▶ _Document extract_
Bio: Teague's research focuses primarily on cryptographic methods for achieving security and privacy, particularly for issues of public interest such as election integrity and the protection of government data. She was part of the team (with Chris Culnane and Ben Rubinstein) who discovered the easy re-identification of doctors and patients in the Medicare/PBS open dataset released by the Australian Department of Health. She has co-designed numerous protocols for improved election integrity in e-voting systems, and co-discovered serious weaknesses in the cryptography of deployed e-voting systems in New South Wales, Western Australia and Switzerland. She lives and works on Wurundjeri land in Southeastern Australia (near Melbourne). In 2023 she founded Democracy Developers Ltd, an Australian not-for-profit that builds open-source software for supporting democracy.

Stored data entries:
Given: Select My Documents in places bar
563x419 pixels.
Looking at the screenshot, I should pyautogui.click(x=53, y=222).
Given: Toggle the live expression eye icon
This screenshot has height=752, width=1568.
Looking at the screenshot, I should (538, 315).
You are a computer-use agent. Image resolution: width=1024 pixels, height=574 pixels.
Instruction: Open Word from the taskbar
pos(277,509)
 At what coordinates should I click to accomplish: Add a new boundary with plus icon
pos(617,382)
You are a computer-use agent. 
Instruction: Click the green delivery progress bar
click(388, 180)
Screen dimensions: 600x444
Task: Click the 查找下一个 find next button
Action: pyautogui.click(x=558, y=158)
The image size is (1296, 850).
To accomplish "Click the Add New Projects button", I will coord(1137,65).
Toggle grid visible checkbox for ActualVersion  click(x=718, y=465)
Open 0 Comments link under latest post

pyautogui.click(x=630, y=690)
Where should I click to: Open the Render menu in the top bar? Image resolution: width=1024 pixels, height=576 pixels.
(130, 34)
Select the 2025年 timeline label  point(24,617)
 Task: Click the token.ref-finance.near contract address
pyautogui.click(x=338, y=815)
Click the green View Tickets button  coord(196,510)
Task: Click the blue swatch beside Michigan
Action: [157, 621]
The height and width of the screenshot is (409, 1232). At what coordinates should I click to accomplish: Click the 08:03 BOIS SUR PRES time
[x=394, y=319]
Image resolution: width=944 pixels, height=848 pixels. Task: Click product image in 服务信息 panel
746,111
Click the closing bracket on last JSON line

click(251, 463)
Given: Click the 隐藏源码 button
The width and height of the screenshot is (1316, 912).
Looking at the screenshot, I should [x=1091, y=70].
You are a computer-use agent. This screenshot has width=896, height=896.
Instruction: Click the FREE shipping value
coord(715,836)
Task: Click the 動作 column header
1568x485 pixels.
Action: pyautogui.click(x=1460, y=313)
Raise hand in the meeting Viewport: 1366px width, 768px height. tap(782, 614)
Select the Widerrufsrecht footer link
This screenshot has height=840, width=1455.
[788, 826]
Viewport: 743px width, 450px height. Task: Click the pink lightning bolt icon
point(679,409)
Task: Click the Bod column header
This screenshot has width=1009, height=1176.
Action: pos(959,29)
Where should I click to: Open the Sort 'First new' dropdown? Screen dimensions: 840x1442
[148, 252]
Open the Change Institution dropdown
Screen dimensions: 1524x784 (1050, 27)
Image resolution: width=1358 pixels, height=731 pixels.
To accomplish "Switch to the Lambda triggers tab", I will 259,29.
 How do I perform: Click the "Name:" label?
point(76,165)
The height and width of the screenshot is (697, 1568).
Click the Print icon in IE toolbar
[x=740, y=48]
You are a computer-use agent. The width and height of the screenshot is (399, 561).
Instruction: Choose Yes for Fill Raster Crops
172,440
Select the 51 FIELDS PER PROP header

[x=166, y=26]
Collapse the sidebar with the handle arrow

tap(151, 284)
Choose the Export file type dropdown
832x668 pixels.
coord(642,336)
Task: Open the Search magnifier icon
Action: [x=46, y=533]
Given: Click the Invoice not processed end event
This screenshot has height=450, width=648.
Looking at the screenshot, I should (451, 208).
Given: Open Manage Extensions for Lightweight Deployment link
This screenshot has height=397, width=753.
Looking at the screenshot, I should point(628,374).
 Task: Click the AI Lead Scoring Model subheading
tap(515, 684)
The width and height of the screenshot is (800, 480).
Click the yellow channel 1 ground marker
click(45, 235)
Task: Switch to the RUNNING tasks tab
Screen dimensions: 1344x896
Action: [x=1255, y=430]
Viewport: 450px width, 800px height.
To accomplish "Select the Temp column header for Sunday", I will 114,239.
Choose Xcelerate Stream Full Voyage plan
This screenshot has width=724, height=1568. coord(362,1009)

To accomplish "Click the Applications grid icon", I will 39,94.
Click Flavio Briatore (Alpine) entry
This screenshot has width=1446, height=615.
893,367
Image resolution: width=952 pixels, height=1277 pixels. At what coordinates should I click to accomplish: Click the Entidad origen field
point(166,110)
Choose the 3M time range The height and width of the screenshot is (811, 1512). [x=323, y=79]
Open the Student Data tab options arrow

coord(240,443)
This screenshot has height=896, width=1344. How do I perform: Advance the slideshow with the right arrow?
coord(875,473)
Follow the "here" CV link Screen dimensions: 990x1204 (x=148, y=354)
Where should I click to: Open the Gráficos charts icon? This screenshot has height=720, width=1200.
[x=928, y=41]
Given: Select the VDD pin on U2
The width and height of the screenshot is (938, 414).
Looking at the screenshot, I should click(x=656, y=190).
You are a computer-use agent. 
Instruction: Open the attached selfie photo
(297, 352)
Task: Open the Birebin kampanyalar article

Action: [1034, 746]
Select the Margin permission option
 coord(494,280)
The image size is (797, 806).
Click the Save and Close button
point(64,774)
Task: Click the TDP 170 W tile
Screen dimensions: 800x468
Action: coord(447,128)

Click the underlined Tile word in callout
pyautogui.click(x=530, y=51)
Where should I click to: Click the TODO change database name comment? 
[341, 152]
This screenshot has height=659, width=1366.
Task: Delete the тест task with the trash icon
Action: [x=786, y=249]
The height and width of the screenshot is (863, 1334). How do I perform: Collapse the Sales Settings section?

▶ _Work item 1_
Repeat the part of the Teague bio starting with "Bio: Teague's research" and going on through "for supporting democracy.".
▶ _Work item 2_
Decide whether each statement agrees with the Teague bio, answering yes or no and quoting the words that settle it: (a) Teague co-discovered weaknesses in the cryptography of a deployed e-voting system in Queensland. (b) Democracy Developers Ltd was founded in 2023. (c) Chris Culnane was on the team that found the re-identification problem in the Medicare/PBS dataset.
▶ _Work item 3_
Take the Teague bio further, picking up after its final sentence.
The items aren't required for any of this work.

▶ _Task response 1_
Bio: Teague's research focuses primarily on cryptographic methods for achieving security and privacy, particularly for issues of public interest such as election integrity and the protection of government data. She was part of the team (with Chris Culnane and Ben Rubinstein) who discovered the easy re-identification of doctors and patients in the Medicare/PBS open dataset released by the Australian Department of Health. She has co-designed numerous protocols for improved election integrity in e-voting systems, and co-discovered serious weaknesses in the cryptography of deployed e-voting systems in New South Wales, Western Australia and Switzerland. She lives and works on Wurundjeri land in Southeastern Australia (near Melbourne). In 2023 she founded Democracy Developers Ltd, an Australian not-for-profit that builds open-source software for supporting democracy.

▶ _Task response 2_
(a) No: "deployed e-voting systems in New South Wales, Western Australia and Switzerland"
(b) Yes: "In 2023 she founded Democracy Developers Ltd"
(c) Yes: "(with Chris Culnane and Ben Rubinstein)"

▶ _Task response 3_
Abstract: Current approaches to cybersecurity are reactive. This means that we only start addressing problems when they occur. However, this approach is no longer sufficient in the context of emerging technologies, such as AI/ML, Quantum, 6G, AR/VR/XR, and Digital Twins. These technologies will significantly speed up digital transformation while also providing more opportunities for cyberattacks. Unfortunately, cyberattacks are becoming increasingly sophisticated, complex, adaptive, and non-deterministic. To defend our critical assets effectively, we need a proactive approach to cybersecurity. We must anticipate future vulnerabilities and opportunities associated with emerging technologies. This keynote talk will explore the cybersecurity research challenges and opportunities at the intersection of these emerging technologies. It will also highlight some of the relevant projects being undertaken at CSIRO's Data61.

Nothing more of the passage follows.